Abstracts (first author)
Do closely related species use the same genes to adapt to fluctuating environmental conditions?
For insects, seasonal fluctuating temperature conditions require the ability to acclimate to lower than optimal temperatures in order to remain active. Cold tolerance in insects has been shown to have a genetic basis in numerous groups; however it is not clear if the underlying genetic basis producing this phenotype is the same across species. We used the SOLiD platform to sequence the transcriptomes of two Drosophila species that diverged approximately 9 Myr ago, D. montana and D. virilis, from both cold acclimated and non-cold acclimated individuals.
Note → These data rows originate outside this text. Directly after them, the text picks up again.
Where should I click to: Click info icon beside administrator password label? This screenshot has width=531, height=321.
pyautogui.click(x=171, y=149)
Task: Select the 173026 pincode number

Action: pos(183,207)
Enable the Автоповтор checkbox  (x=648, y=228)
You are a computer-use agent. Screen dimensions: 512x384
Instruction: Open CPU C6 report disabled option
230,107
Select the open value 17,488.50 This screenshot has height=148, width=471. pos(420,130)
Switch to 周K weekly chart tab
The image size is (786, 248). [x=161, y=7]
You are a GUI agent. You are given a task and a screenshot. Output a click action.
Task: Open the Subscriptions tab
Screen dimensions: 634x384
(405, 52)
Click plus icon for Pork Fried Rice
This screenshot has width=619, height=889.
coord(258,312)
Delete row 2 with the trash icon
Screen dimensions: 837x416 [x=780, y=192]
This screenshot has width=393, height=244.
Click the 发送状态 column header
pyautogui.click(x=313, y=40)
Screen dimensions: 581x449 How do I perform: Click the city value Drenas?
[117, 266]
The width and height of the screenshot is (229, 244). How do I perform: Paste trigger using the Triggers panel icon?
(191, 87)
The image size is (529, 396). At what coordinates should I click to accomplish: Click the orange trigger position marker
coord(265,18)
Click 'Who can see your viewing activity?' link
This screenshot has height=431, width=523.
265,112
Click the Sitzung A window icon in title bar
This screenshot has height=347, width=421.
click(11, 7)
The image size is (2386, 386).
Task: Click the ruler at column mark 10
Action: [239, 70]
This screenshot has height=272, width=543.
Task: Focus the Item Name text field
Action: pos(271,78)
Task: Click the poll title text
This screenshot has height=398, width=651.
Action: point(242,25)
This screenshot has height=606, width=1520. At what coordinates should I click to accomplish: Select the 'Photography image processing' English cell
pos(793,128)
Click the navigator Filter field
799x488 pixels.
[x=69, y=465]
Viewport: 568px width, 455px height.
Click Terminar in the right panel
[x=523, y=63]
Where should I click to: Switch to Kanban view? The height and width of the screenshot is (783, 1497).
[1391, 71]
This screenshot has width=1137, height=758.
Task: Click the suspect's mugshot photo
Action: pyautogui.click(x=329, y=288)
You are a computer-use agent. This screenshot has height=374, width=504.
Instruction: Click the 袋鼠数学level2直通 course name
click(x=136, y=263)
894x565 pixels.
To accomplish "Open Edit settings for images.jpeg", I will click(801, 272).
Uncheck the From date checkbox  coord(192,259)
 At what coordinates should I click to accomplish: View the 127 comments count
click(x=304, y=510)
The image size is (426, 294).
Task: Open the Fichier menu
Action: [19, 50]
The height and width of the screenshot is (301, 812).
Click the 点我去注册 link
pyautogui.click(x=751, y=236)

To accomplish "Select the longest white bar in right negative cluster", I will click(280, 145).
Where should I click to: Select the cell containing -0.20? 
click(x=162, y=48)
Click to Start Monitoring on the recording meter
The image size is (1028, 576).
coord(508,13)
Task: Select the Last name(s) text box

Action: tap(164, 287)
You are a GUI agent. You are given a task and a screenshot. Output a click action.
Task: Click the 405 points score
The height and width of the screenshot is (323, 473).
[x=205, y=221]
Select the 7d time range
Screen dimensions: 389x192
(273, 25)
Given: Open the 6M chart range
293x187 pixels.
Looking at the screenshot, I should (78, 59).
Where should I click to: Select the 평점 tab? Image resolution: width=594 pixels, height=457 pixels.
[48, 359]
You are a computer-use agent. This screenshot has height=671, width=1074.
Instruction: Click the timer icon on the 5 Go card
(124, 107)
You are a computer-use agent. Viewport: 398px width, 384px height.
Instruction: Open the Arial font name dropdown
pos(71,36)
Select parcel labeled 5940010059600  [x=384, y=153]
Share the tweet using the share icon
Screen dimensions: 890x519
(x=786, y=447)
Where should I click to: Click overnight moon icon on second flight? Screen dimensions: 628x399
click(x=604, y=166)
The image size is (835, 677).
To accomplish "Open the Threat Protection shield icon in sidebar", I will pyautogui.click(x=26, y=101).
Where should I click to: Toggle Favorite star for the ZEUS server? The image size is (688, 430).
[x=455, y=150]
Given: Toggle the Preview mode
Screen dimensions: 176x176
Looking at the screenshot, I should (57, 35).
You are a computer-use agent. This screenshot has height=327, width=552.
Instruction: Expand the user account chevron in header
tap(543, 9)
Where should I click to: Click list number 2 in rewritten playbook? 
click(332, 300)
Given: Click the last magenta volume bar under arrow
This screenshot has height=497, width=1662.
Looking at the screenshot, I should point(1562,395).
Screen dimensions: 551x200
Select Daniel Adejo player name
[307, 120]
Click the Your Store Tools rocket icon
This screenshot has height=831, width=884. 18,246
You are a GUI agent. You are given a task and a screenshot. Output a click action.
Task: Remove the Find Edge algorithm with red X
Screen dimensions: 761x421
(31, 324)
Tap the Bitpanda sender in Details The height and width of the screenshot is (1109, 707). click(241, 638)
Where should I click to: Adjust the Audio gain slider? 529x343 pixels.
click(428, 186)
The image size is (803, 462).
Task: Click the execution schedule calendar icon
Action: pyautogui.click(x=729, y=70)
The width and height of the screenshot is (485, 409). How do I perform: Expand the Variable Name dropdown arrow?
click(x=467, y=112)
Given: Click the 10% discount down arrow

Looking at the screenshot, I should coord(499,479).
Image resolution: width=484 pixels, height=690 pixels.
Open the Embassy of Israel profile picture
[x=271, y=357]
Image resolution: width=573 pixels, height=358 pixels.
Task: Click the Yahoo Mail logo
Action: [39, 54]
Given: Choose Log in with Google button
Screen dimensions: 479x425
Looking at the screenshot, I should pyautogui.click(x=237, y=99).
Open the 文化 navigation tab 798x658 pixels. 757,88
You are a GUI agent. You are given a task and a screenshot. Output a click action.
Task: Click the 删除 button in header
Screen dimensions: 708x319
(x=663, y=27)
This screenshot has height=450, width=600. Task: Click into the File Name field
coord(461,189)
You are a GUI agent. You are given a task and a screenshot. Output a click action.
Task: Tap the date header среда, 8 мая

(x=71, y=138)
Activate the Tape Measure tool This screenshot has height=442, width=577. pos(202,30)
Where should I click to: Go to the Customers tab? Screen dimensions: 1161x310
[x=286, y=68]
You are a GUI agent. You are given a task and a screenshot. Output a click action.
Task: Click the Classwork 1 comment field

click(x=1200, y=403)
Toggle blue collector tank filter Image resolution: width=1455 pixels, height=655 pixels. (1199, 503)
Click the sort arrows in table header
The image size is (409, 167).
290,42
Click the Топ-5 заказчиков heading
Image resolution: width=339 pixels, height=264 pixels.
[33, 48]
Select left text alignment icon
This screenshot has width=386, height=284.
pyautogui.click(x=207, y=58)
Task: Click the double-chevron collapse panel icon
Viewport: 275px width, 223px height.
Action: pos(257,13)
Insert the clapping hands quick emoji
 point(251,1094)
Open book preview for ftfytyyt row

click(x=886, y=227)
We established the genes which were differentially expressed between the treatments, allowing us to a) identify the genes and pathways involved in cold acclimation in each of the species and b) test whether they are conserved between the two species. Approximately 150 genes were differentially expressed between cold acclimated and non-cold acclimated treatments in D. virilis and D. montana. The biological processes associated with these genes were broadly similar in both species and included circadian clock regulation and metabolism. Despite being involved in broadly similar biological processes, few specific genes were found to be differentially expressed in both species. This suggests that the underlying genetic basis of cold acclimation in both species uses different genes, but similar pathways, to produce a similar phenotype.